Соллертинский ворвался в библиотеку филармонии бледный, с трясущимися руками и выпалил, едва переводя дыхание:
«Мы с Митей каждую ночь ожидаем ареста. О нашей дружбе с Тухачевским известно всем».
Женщина, ставшая свидетельницей этой сцены, потом говорила, что за все годы знакомства ни разу не видела Ивана Ивановича в подобном состоянии. По счастью, за ними не пришли, но жизнь Соллертинского, которая и без того была непростой, стала ещё труднее.
Читатель, верно, спросит, а что же удерживало его на ногах? Музыка и работа. В 1939-м он получил звание профессора, в 1940-м стал художественным руководителем филармонии. Он не сдался, но сердце всё запомнило.
В сентябре 1941-го, когда кольцо блокады сомкнулось вокруг Ленинграда, Соллертинский с коллективом филармонии оказался в эвакуации, в Новосибирске.
Четвёртого октября, всего через месяц после приезда, он уже открыл филармонический сезон в чужом городе. Начальство намекало, может, облегчить программу? Вальсы, попурри, что-нибудь необременительное. Соллертинский отрубил:
«Ленинградская филармония ставит своей целью показать лучшее, что создано в мировой классической музыкальной культуре».

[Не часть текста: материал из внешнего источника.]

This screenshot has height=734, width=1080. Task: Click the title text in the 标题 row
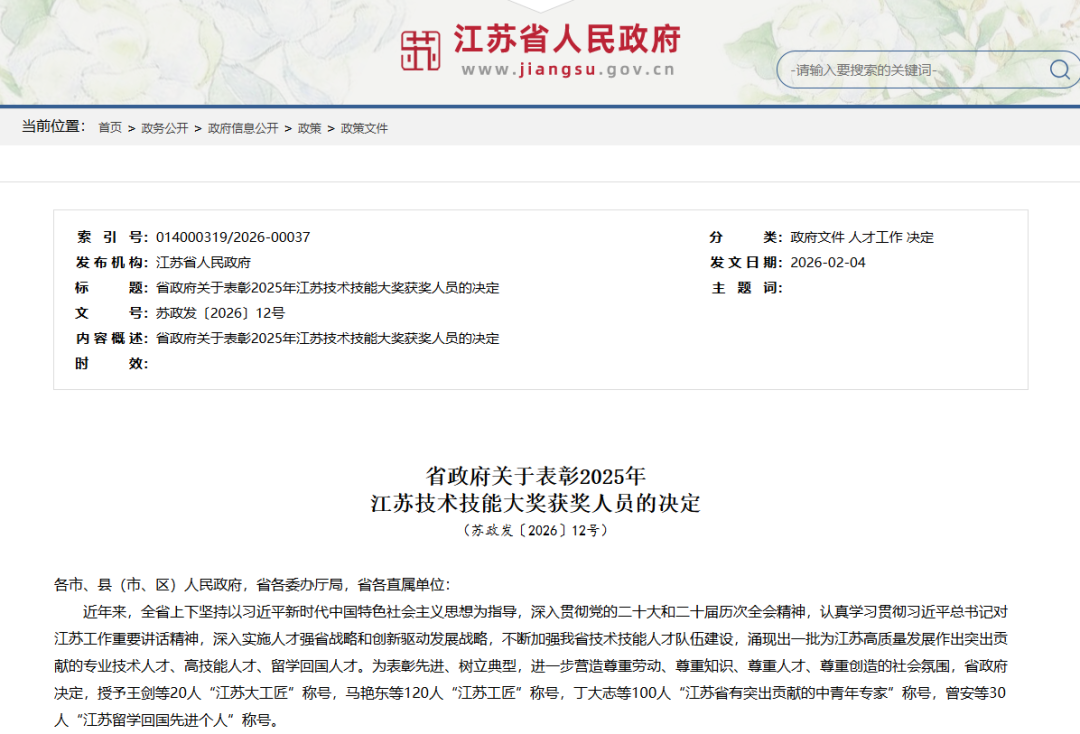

Слово он сдержал. В программах появились Пятая Шостаковича, Бетховен, Брамс, а летом сорок второго новосибирцы впервые услышали Седьмую, «Ленинградскую».
Себя он не жалел. Лекции в библиотеках, выступления в армейских клубах, создание Сибирского отделения Союза композиторов. Кормили его по двум литерным карточкам от филармонии и от Союза (по военным меркам, считай, роскошь). Знакомые замечали, что Иван Иванович выглядит усталым. Ещё раньше он любил повторять друзьям, с привычной иронией:
«До сорока не доживу».
Осенью 1943-го случился триумф. Соллертинского пригласили в Москву сделать доклад о Чайковском на юбилейном заседании полвека со дня смерти композитора. Выступление произвело сильнейшее впечатление. Заговорили о том, чтобы перевести Ивана Ивановича в Москву, предложить ему кафедру в консерватории.
Казалось, вот оно, признание, впереди маячила новая жизнь, но пока он вернулся в Новосибирск. Пятого и шестого февраля произнёс вступительное слово перед новосибирской премьерой Восьмой симфонии Шостаковича.
Вот она, сцена, с которой мы начали. Промёрзший зал, худой человек на сцене, голос хрипловатый, но по-прежнему стремительный. Публика слушает.
Ни один человек в зале не догадывался, что слышит его в последний раз.
Ночью одиннадцатого февраля 1944 года Ивана Ивановича не стало, сердце сдало. Ему шёл сорок второй год.
За эти четыре неполных десятилетия он прожил столько, сколько другому не уместить и в три срока. Он так и не написал большой книги, не оставил ни одной симфонии. Всё, что он делал, -рассказывал людям о музыке. Но рассказывал так, что промёрзшие залы переставали чувствовать холод.
Шостакович, получив известие о гибели друга, отправил Исааку Гликману строки:
«Нет слов, чтобы выразить всё горе, которое терзает всё моё существо».
Ответом на эту потерю стала музыка - Второе фортепианное трио ми минор, завершённое в том же сорок четвёртом. На первой странице партитуры Шостакович написал: «Памяти И. И. Соллертинского».
Сегодня это трио входит в число наиболее исполняемых камерных произведений прошлого столетия.
А спустя двадцать пять лет, в 1969-м, Шостакович горько заметил, что публика узнала имя Соллертинского но не так, как тот заслуживал. Виноваты были знаменитые андрониковские байки, где Иван Иванович представал добродушным забавником, которого интересно послушать за чаем.
Но для Шостаковича он был совсем другим человеком:
«Соллертинский был одной из самых трудолюбивых и трагических натур нашего века».
Его сын Дмитрий полвека отдал той же филармонии, свыше двадцати лет он руководил её Большим залом. В Витебске, у здания музыкального колледжа, стоит памятник работы скульптора Могучего - невысокий человек с книгой в руке.
Каждый год в этом городе проходит Международный фестиваль классической музыки имени Соллертинского.
Человек, который не оставил ни одной большой книги, остался в чужой музыке и в чужой памяти навсегда.